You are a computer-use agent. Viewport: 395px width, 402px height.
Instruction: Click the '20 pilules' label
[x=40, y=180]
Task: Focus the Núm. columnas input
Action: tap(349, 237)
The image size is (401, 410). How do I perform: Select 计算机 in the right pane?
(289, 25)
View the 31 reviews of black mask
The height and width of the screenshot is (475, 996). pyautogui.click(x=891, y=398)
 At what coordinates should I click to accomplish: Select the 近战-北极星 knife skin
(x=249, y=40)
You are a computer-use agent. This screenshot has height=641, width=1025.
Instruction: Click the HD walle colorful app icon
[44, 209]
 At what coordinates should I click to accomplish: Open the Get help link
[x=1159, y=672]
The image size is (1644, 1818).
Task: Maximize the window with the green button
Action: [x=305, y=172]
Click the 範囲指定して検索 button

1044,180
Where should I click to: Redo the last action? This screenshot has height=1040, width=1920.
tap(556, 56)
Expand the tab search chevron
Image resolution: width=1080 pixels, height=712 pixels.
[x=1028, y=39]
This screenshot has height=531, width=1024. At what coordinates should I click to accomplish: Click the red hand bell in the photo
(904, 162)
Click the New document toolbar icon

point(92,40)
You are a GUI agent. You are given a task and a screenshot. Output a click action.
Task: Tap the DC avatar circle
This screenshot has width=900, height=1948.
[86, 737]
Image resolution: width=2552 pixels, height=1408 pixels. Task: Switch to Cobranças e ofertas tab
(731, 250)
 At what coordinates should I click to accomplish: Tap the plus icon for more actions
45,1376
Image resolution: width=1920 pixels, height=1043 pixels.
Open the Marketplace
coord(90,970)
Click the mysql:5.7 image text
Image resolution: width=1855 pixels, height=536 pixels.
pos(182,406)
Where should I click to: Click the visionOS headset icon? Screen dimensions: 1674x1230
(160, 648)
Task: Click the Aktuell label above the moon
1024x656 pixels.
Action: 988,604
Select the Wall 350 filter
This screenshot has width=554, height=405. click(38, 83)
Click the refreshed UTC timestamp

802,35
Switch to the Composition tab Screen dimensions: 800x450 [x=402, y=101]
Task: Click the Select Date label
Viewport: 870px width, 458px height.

◆ ◆ ◆

* Problem statement *
Render every line of the records above as a numbered list, leaving out the blank lines.

* Result of this task *
1. You are a computer-use agent. Viewport: 395px width, 402px height.
2. Instruction: Click the '20 pilules' label
3. [x=40, y=180]
4. Task: Focus the Núm. columnas input
5. Action: tap(349, 237)
6. The image size is (401, 410). How do I perform: Select 计算机 in the right pane?
7. (289, 25)
8. View the 31 reviews of black mask
9. The height and width of the screenshot is (475, 996). pyautogui.click(x=891, y=398)
10.  At what coordinates should I click to accomplish: Select the 近战-北极星 knife skin
11. (x=249, y=40)
12. You are a computer-use agent. This screenshot has height=641, width=1025.
13. Instruction: Click the HD walle colorful app icon
14. [44, 209]
15.  At what coordinates should I click to accomplish: Open the Get help link
16. [x=1159, y=672]
17. The image size is (1644, 1818).
18. Task: Maximize the window with the green button
19. Action: [x=305, y=172]
20. Click the 範囲指定して検索 button
21. 1044,180
22. Where should I click to: Redo the last action? This screenshot has height=1040, width=1920.
23. tap(556, 56)
24. Expand the tab search chevron
25. Image resolution: width=1080 pixels, height=712 pixels.
26. [x=1028, y=39]
27. This screenshot has height=531, width=1024. At what coordinates should I click to accomplish: Click the red hand bell in the photo
28. (904, 162)
29. Click the New document toolbar icon
30. point(92,40)
31. You are a GUI agent. You are given a task and a screenshot. Output a click action.
32. Task: Tap the DC avatar circle
33. This screenshot has width=900, height=1948.
34. [86, 737]
35. Image resolution: width=2552 pixels, height=1408 pixels. Task: Switch to Cobranças e ofertas tab
36. (731, 250)
37.  At what coordinates should I click to accomplish: Tap the plus icon for more actions
38. 45,1376
39. Image resolution: width=1920 pixels, height=1043 pixels.
40. Open the Marketplace
41. coord(90,970)
42. Click the mysql:5.7 image text
43. Image resolution: width=1855 pixels, height=536 pixels.
44. pos(182,406)
45. Where should I click to: Click the visionOS headset icon? Screen dimensions: 1674x1230
46. (160, 648)
47. Task: Click the Aktuell label above the moon
48. 1024x656 pixels.
49. Action: 988,604
50. Select the Wall 350 filter
51. This screenshot has width=554, height=405. click(38, 83)
52. Click the refreshed UTC timestamp
53. 802,35
54. Switch to the Composition tab Screen dimensions: 800x450 [x=402, y=101]
55. Task: Click the Select Date label
56. Viewport: 870px width, 458px height.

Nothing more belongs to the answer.